J. David Bryan jdbryan at acm.org
Mon Aug 1 17:54:54 CDT 2005


On 28 Jul 2005 at 15:35, Mike Gemeny wrote:

> I am not sure what it is, but it looks like RTE stuff.

The stuff under the "RTECSL" directory is the entire contributed software 
library for the 21xx series of computers -- from 2114s up through A-series 
1000s.  Over 2000 programs.  The later stuff runs under RTE, but the CSL 
has a fair number of DOS, BCS, and standalone absolute binaries too.  The 
first release (rev2001) contains all of the programs that HP had 
accumulated in their contributed library before they turned it over to 
Interex.

I've posted a list of the CSL programs and short descriptions, obtained 
earlier from Interex, at:

  http://www.bcpl.net/~dbryan/dropbox/csl-index.html

Note that the pair of numbers following the description references the 
associated FST file, e.g., program "AB2MI" has the codes "4230 B034", so 
it's in the file "rev4230_b034.fst" in the library.

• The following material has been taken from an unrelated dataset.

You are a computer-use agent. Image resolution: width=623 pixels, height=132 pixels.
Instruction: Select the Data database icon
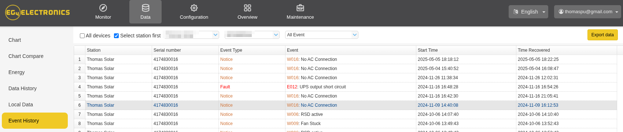click(x=145, y=8)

In fact, one of the files (rev4030_z007.fst) contains the complete, final 
release of RTE-6/VM.  Unfortunately, you need an existing (if earlier) 
version of RTE-6/VM to install it on a bare system, and it's licensed only 
to run on HP hardware (i.e., no SIMH).

The CSL is stored in HP's "FST" archive format.  Fortunately, FST is near 
enough to "tar" to be readable (by GNU tar, at least).  Unfortunately, HP 
filenames contain characters that are illegal as filenames under most other 
systems (e.g., ">" and "<" are legal and common in HP filenames).  I've 
used tar under the Cygwin emulation layer for Windows and its "managed 
mode" file handling to allow HP filenames to be restored.  It also wouldn't 
be that hard to modify a tar source to do character substitutions.